58. 結核予防計画の成功のためには、状況が安定し「直接観察治療」12が可能になり、資金、医薬品、信頼できる検査サービス、訓練を受けた職員などが確保できてから開始する。
精神衛生13
59. 難民の心理社会的なニーズは、軽視される場合が多い。忘れられている場合すらある。しかし保健サービスは、身体と精神両方の健康をできるだけ推進すべきである。暴力や深い悲しみ、死別、恐怖とストレス、不透明な未来、無力感といった重荷が難民に強くのしかかっている状況は、容易に理解できるはずだ。
10 IOM/FOM (83/97; 90/97), Policies on Harmful Traditional Practices, UNHCR, 1997. を参照。

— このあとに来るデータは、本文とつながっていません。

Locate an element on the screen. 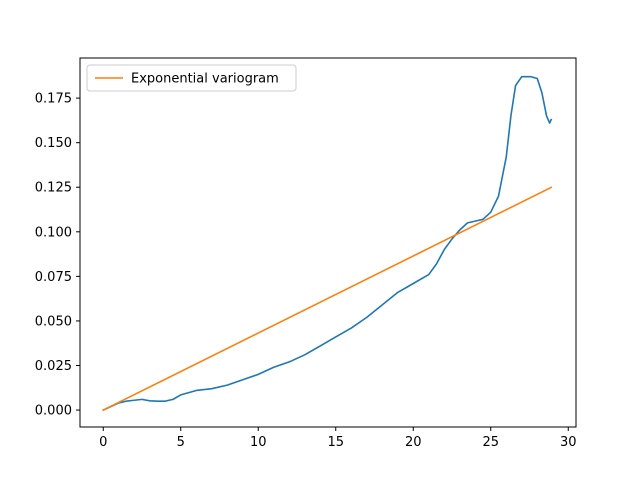 The image size is (640, 480). y-tick-label: 0.100 is located at coordinates (54, 232).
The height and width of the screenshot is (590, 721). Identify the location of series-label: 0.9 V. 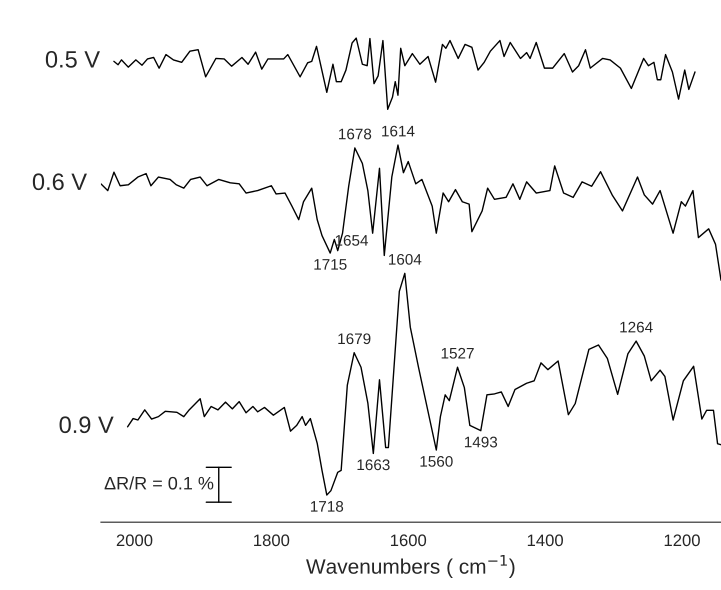
(87, 425).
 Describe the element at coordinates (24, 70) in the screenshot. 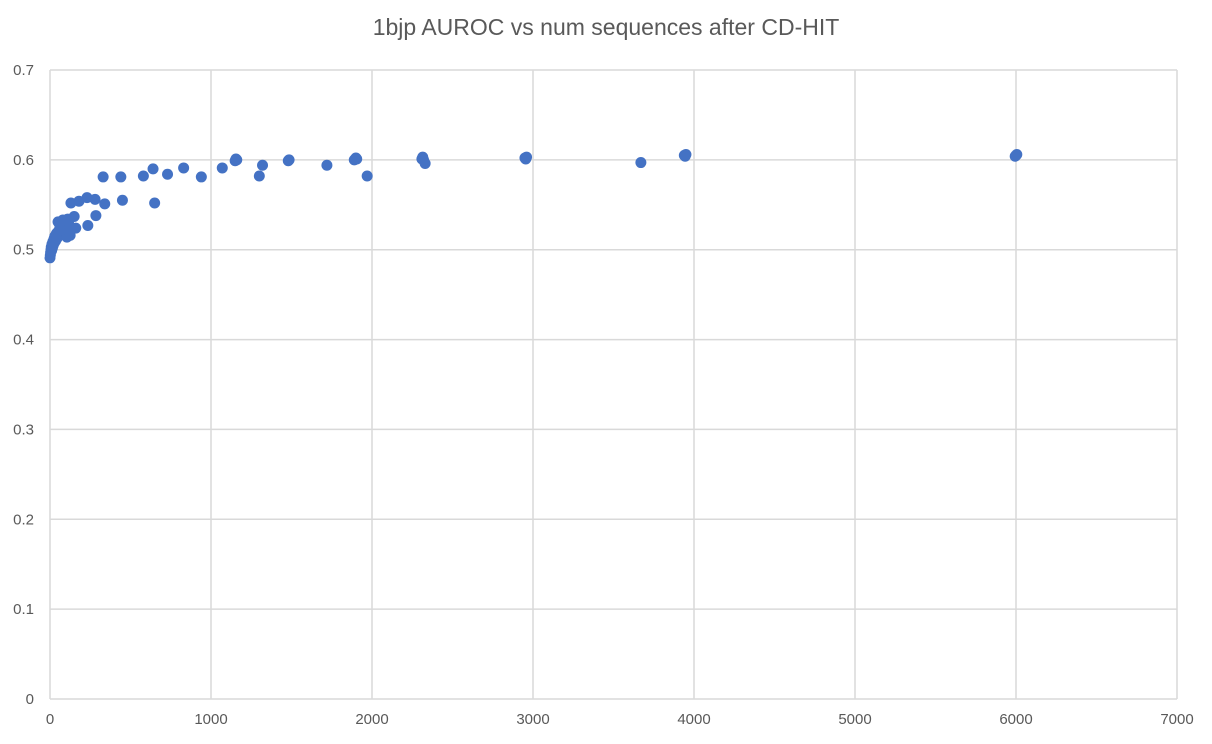

I see `y-tick-label: 0.7` at that location.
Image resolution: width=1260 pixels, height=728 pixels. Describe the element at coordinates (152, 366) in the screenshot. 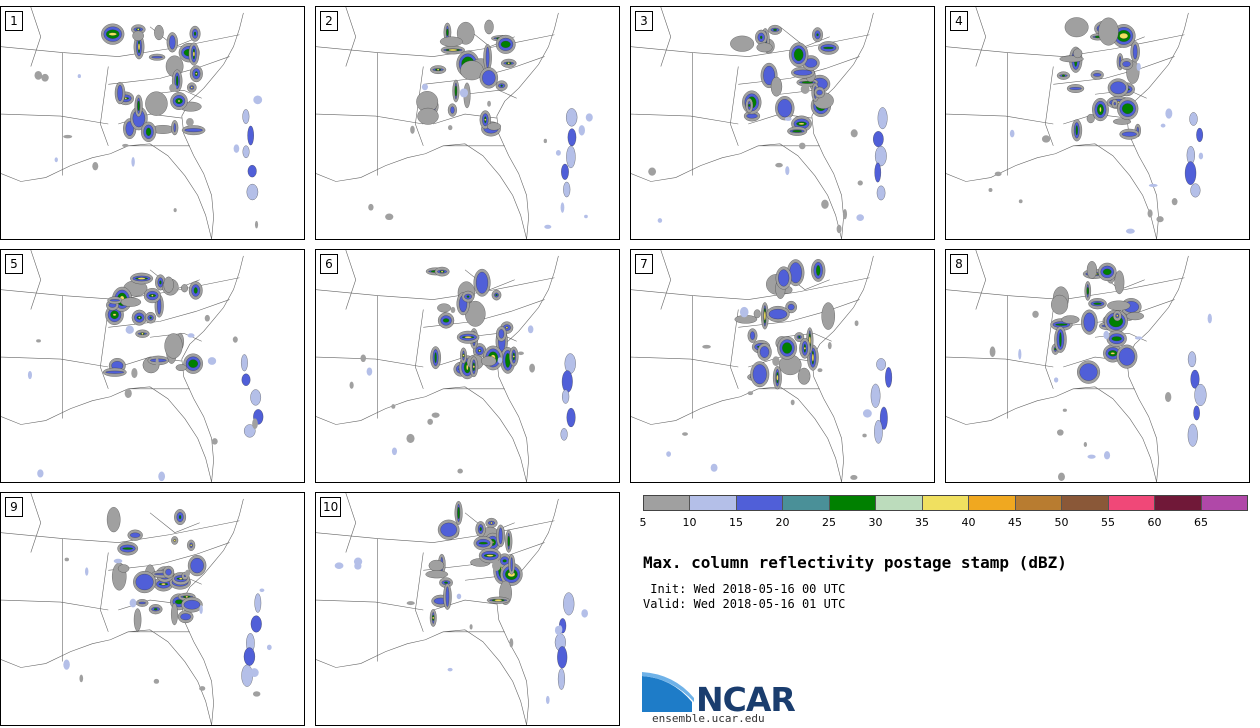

11 World Health Organization and United Nations High Commissioner for Refugees. Guidelines for Tuberculosis Control in Refugees and Displaced Populations, 1996.
12 「直接観察治療(Directly Observed Therapy)」とは、投薬が正しく行なわれているかなど、ヘルスワーカーが治療状況を観察できるものをいう。
13 World Health Organization and United Nations High Commissioner for Refugees. Manual of Mental Health of Refugees, 1996.